I have never been taught about all the different pension schemes and loans that would be available to me in later life. Yes, I know what a pension is, but we get taught a definition and that’s it.

I took Business Studies as a GCSE and only then was I introduced to the world of finance but it’s still at a very basic level and all the terms we have been taught relate to setting up a business and the start-up costs. Not everyone is going to set up a business, but everyone will have a salary or income of some sort.

What we learn now is how loans have an involvement in business. We haven’t been introduced to personal money management at all. If someone told me a few years ago about mortgage rates and pensions I would have had no understanding of them. Even now if someone asked me about pension schemes I wouldn’t know and I’m sure it’s the same for every student.

The government was making plans to introduce personal finance as a core subject to give students the know-how on managing their money and knowing where it goes and buying the things you need in the future. I think it would be a good thing to teach pupils money management as early as possible as then they would leave secondary school with the knowledge of how to secure a job and also the knowledge of what to do with the money they earn as a result.
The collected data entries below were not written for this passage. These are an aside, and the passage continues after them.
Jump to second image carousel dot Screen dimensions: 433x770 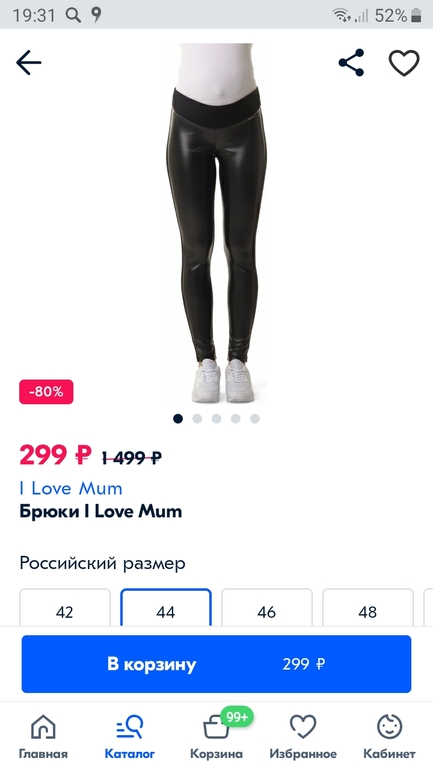197,418

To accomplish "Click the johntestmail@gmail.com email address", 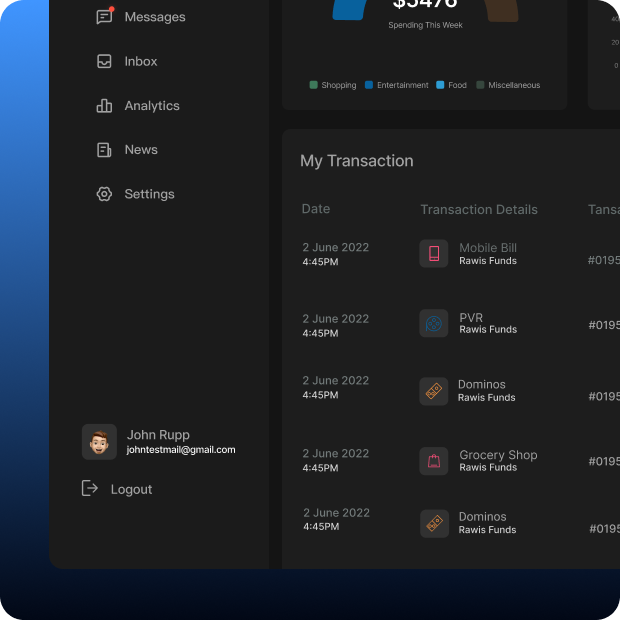I will pos(181,450).
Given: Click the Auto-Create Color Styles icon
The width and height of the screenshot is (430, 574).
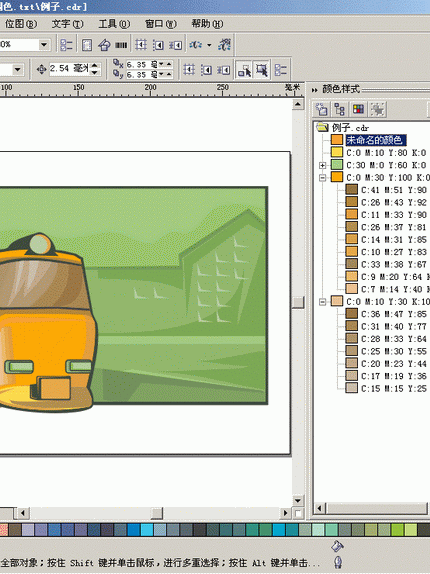Looking at the screenshot, I should coord(377,109).
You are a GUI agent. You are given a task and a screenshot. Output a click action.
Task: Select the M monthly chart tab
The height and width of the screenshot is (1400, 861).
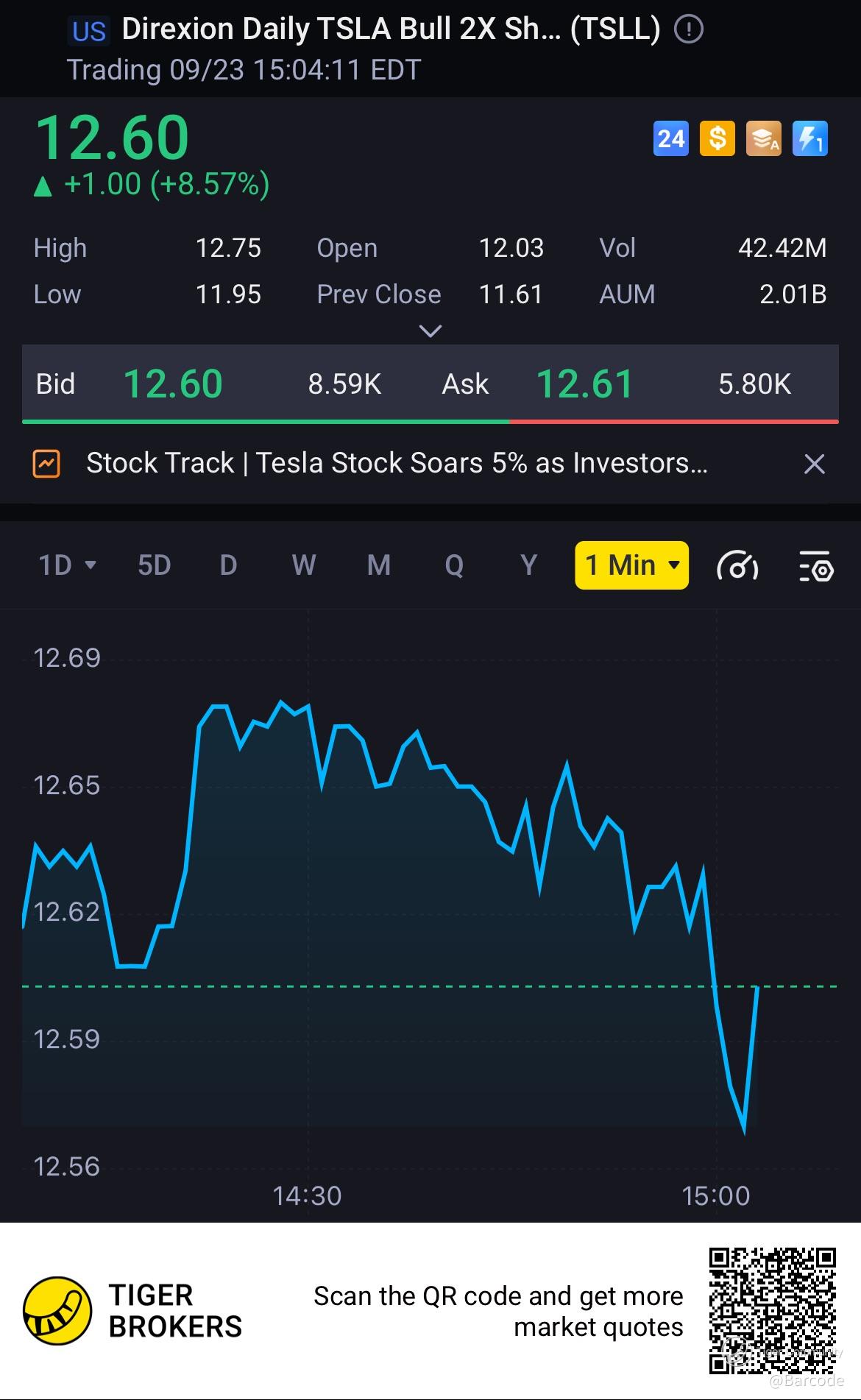pos(378,565)
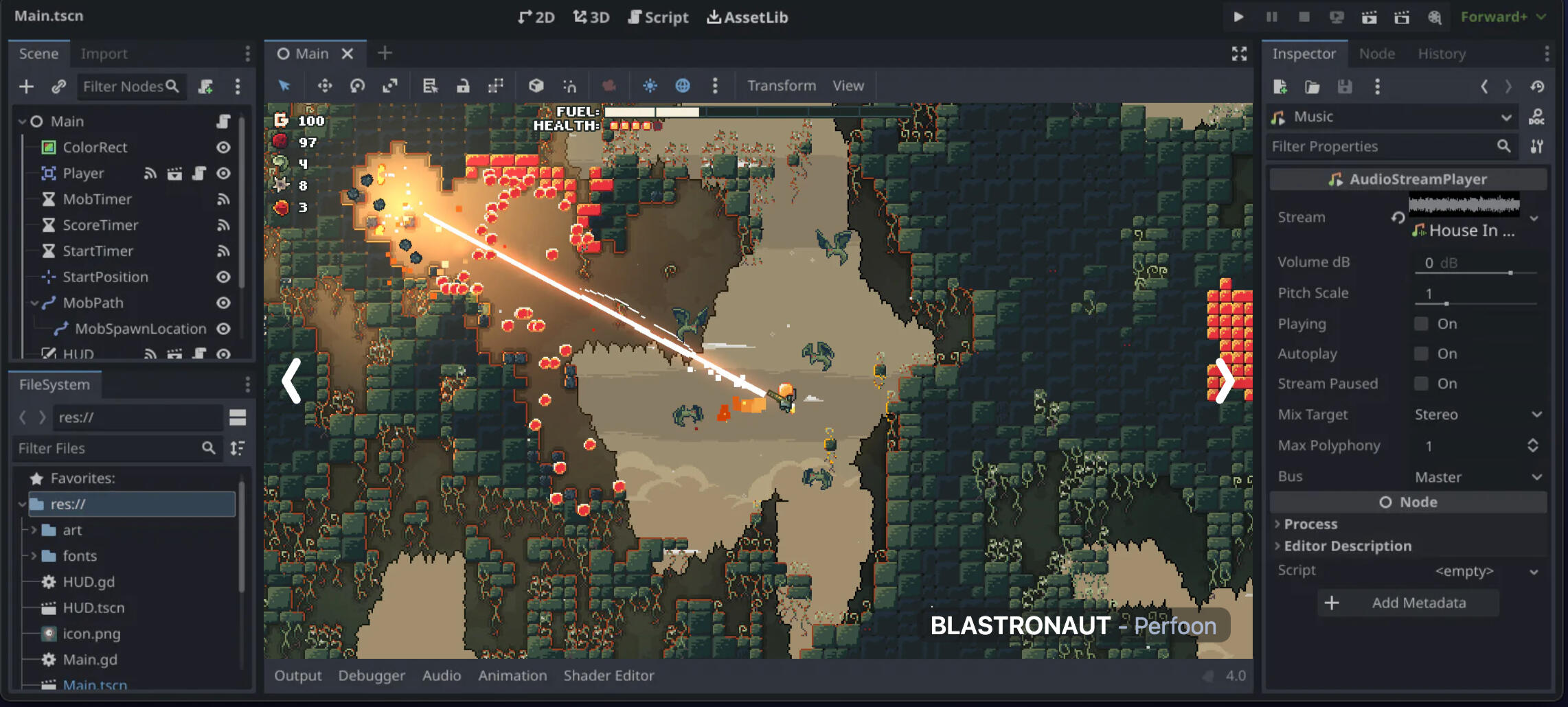Click the Lock selected node icon
Viewport: 1568px width, 707px height.
pyautogui.click(x=463, y=86)
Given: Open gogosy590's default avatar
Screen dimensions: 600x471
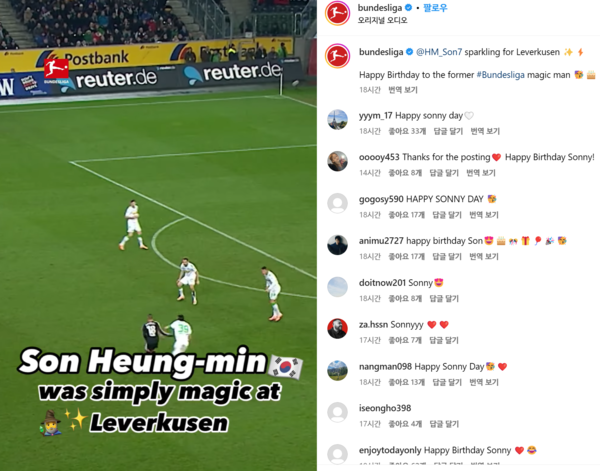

I am planning on going to university but the price of gaining a degree is thousands of pounds of debt. Once you’ve completed all forms of education you might want to buy a house and I have no idea about all the different mortgages available. I don’t know which rates are better than others or who I would speak to to arrange a mortgage? People don’t know because no one is taught this.

Pensions are also going to be a major factor in my life once I’m up and running in the working world. But I don’t know how much money I should pay into it, when to start saving or any of those things. That’s why I think its important to start teaching it at an early age as nearly every one will need this knowledge the whole way through life.

Students should be given more guidance so when we leave school we aren’t all in the dark about handling our salaries. This would help us manage our money effectively and hopefully save us from going to payday loan companies, which benefit from people not understanding finance, first through getting into desperate situations by not managing their money effectively, and then by not understanding interest rates or knowing about other ways out of debt.

Everybody should be taught personal finance, just like any other subject. We are going to need it for our entire life.